Elgnytt – Moose News

We've got another great blog post from the culture desk at Sons of Norway! This week, Colin Thomsen will educate us about a very Norwegian topic: Moose. Enjoy, and please let us know if you've had any moose sightings so far this fall.

Ah, autumn and a young man’s thoughts turn to moose. It’s moose season in Norway, and we at the Sons of Norway Culture Desk have put together a few interesting thoughts and facts about Norway’s national animal.

Norwegian moose – called elg in Norwegian – are actually the same species as American moose, known in Latin as Alces alces. The Norwegian word elg is related to the English word “elk” which, confusingly, refers to an entirely different animal. According to The Oxford Introduction to Proto-Indo-European and The Proto-Indo-European World the discrepancy seems to be due to the fact that Alces alces was extinct in Britain by about the year 900 AD, but the word “elk” remained in the English language, probably as a vague term meaning “large deer.” Much later as British explorers traveled the New World, they needed words to describe the animals they found there. “Elk” came out of retirement to describe a different species (Cervus elaphus, aka red deer) while a local Algonquin (American Indian) word – mooz – was brought in to describe Alces alces.

But an elg has always been an elg in Norwegian. Whatever you call it, Norwegians love their elg, which is sometimes stylized as skogens konge, or “King of the Forest” and often appears as an artistic motif known as elg i solnedgang (“moose in the sunset”).

Perhaps this explains the obsession the Aftenposten English Desk has with what we like to call elgnytt – “moose news.” In their English-language service, Norway’s largest daily newspaper seems to spend more time reporting on moose-related events than any other topic. Readers could be forgiven for thinking that the Norwegian people live in constant peril of being overrun by drunken, burping moose who terrorize the countryside. Here are a few of only the most bizarre pieces of moose news from the last couple of years:

Burping moose bad for the environment
Drunken moose terrorizes family
More crashes in the full moon
Moose on the loose at Kristiansand’s airport
Moose rampage in Skien
Thieves felled by moose
Moose canceled ski race
Moose meat in space

Despite by the apparent excess of moose, hunting the animals is both legal and popular in Norway. In most places the hunt starts in mid-September and lasts until the end of October. For all the statistics about hunting moose you could ever want (and probably a lot more) click here and here.

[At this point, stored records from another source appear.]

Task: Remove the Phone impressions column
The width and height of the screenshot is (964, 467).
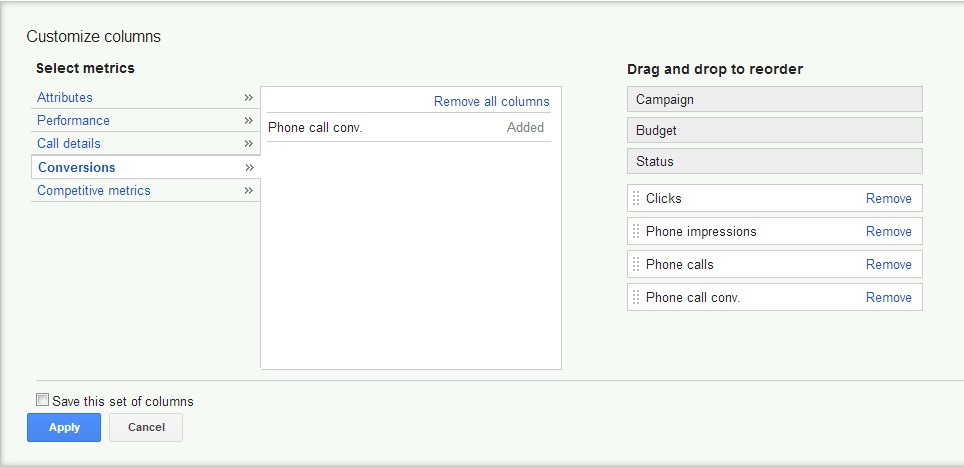Action: [x=888, y=232]
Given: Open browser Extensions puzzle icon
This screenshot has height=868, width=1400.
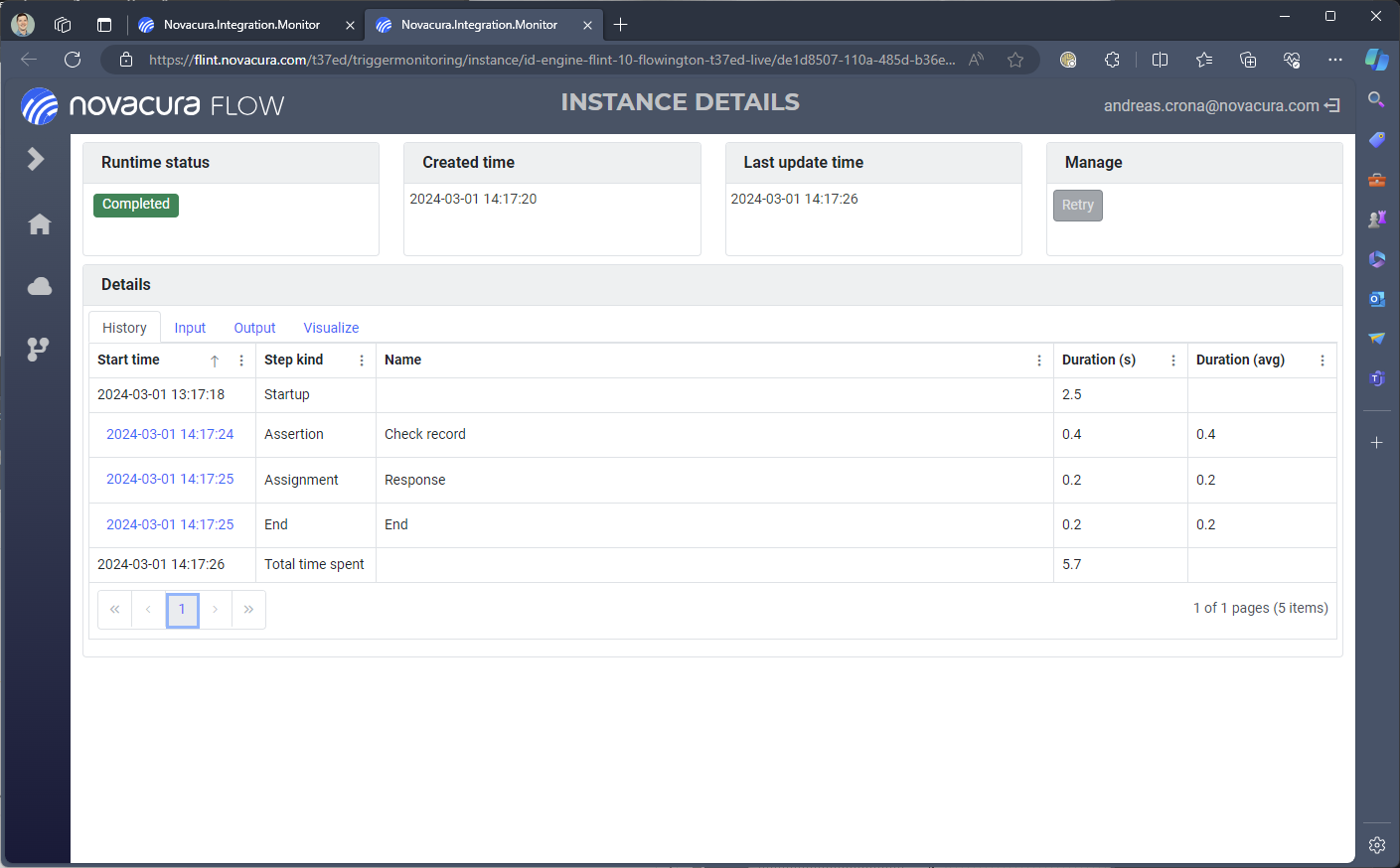Looking at the screenshot, I should 1112,60.
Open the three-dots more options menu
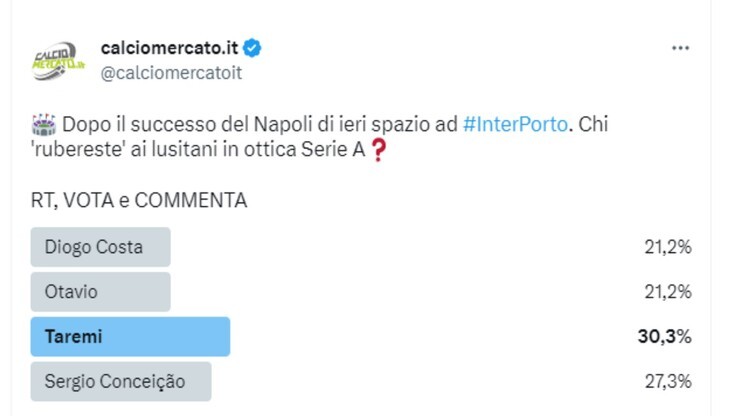 [x=681, y=48]
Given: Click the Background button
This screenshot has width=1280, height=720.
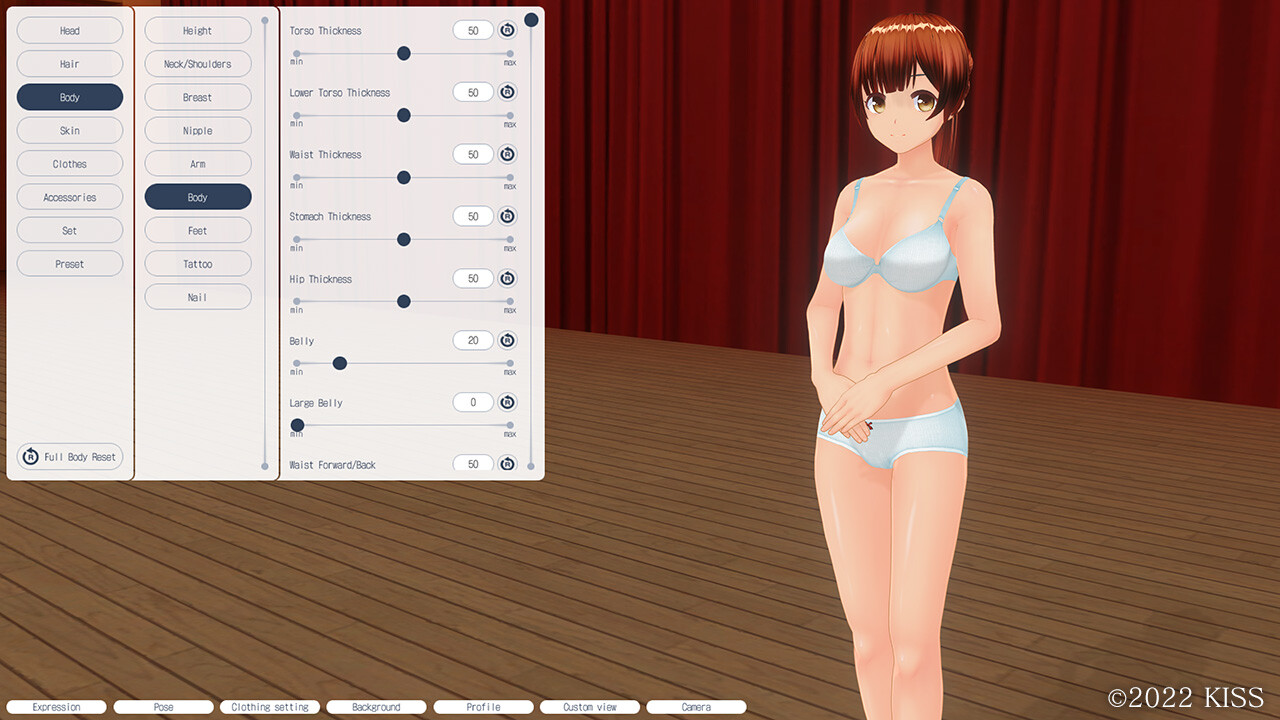Looking at the screenshot, I should (x=376, y=707).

And finally, just because it’s too weird not to mention, some people have actually tried to domesticate moose. In fact there’s a moose farm in Russia, where moose are born and bred in order – and we are not making this up – to be milked.

1 comment:

Mort said...

I can't resist commenting on burping moose. It is a surprise not to read in the newspaper that the answer to global warming has been discovered! Poor moose.